EDITORIAL

Our metaphors of mapping lead us astray, especially about the way women live and learn



Linda Shohet is the CCLOW provincial network director for Quebec. She directs the Centre for Literacy in Montreal.

EDITORIAL

Honoring Multiple Commitments
by Linda Shohet

Moments of clarity or insight happen rarely, and usually when we are not consciously seeking or expecting them. I had such a moment this summer on an ordinary day, curled up on an old swing on our sun-drenched front porch reading a book called, Composing a Life.

Mary Catherine Bateson's book is about the lives of five extraordinary women, all friends including herself, who have achieved professional success in diverse fields but sustained strong family relationships. There was no clear story line. The narrative was constructed as a collage with personal episodes from each of the women lives juxtaposed against musings on social, political and cultural events and problems draw from societies around the world and from vast periods of history. Bateson, ethnographer daughter of Margaret Mead, practices an effortless scholarship.

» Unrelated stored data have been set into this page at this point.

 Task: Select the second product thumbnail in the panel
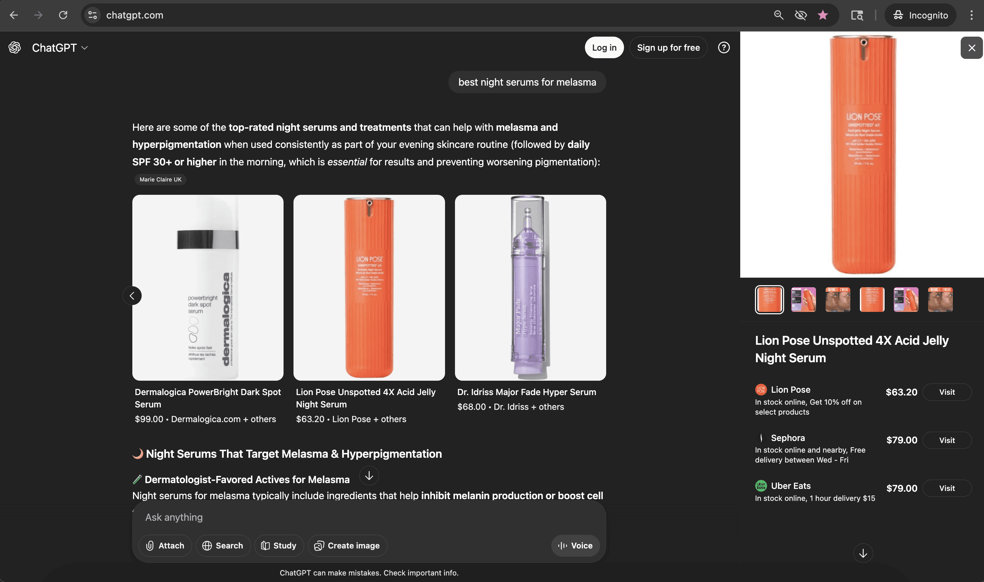pyautogui.click(x=803, y=299)
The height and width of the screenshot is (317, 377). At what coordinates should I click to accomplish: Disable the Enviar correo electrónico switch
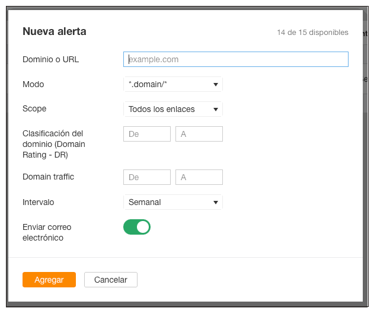[137, 227]
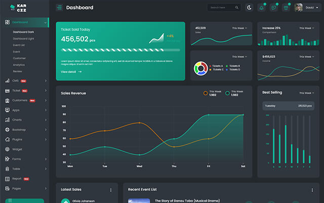Select Dashboard Light in the sidebar submenu
This screenshot has height=203, width=324.
click(x=23, y=39)
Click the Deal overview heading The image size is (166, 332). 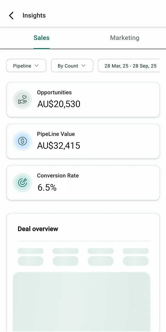tap(38, 229)
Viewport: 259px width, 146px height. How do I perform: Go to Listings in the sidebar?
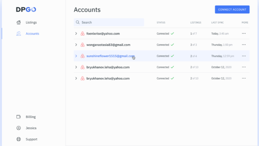tap(31, 22)
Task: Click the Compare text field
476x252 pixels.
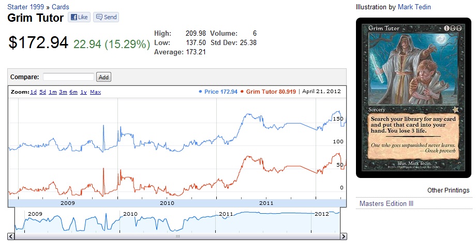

Where could such an apparently shapeless narrative take me? But the apparent shapelessness is precisely the point; the form of this book embodies its thesis. Bateson believes that life is not a path or journey. Our metaphors of mapping lead us astray, especially about the way women live and learn. Bateson offers the metaphor of composing a work of art; she has discovered that the common bond among these extraordinary women (as well, she believes, as among other women) is their ability to improvise, to take in the interruptions, conflicts and contradictory demand that characterize women's lives, and out of them to adapt and create a new form-call it a life. She suggests that this gift has the possibility of offering new hope in opposition to time-honored male models of singular focus.

The moment of insight touched on my experience as part of the team of writers who created the women's curriculum just launched by CCLOW (see the article by Kate Nonesuch in this issue). The challenge was to forge a common vision of a feminist curriculum among fifteen women from radically different social, cultural, racial and educational milieus who were drawn together for this project through a national call. This was far more complex than might have been imagined. CCLOW had not written a vision statement before choosing the women but decided that the act of creating the vision would be one of the ways to bond the group who, with a few exceptions, had never met prior to the first intensive weekend retreat.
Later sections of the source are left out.